BEGIN Record excerpts

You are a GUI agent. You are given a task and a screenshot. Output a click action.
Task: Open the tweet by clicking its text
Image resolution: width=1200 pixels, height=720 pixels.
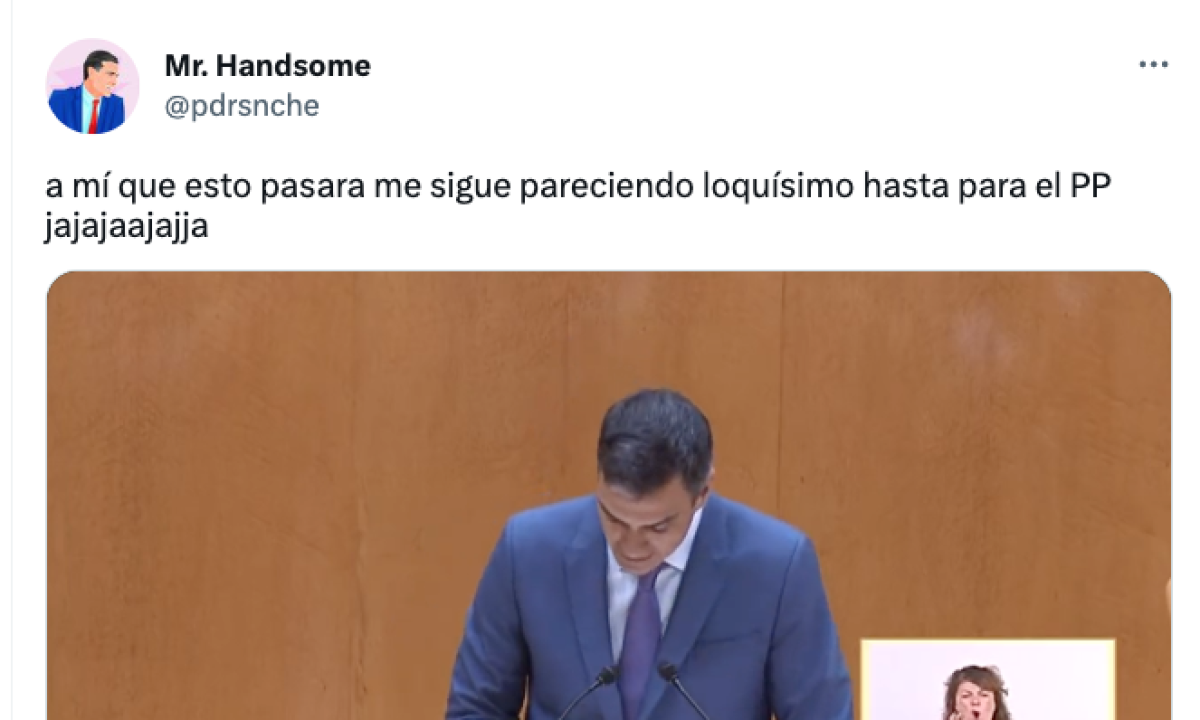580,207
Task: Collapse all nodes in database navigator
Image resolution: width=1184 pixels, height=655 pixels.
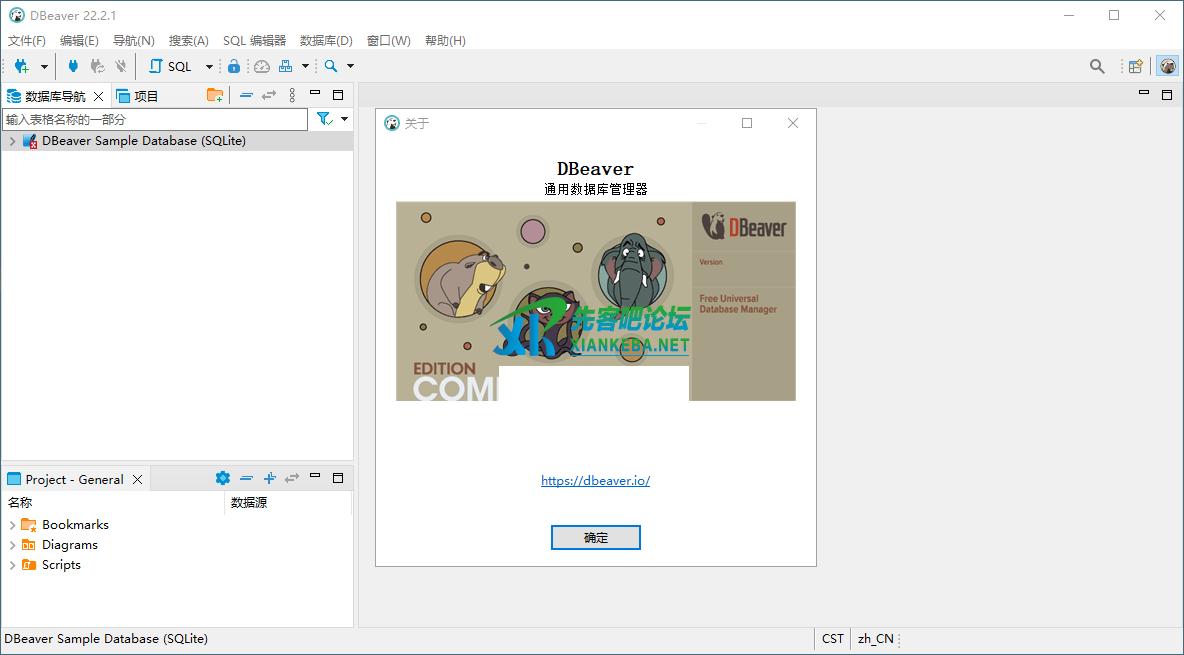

END Record excerpts

## Problem
Output the full material exactly as given, without its pictures.

## Exercise answer
You are a GUI agent. You are given a task and a screenshot. Output a click action.
Task: Open the tweet by clicking its text
Image resolution: width=1200 pixels, height=720 pixels.
580,207
Task: Collapse all nodes in database navigator
Image resolution: width=1184 pixels, height=655 pixels.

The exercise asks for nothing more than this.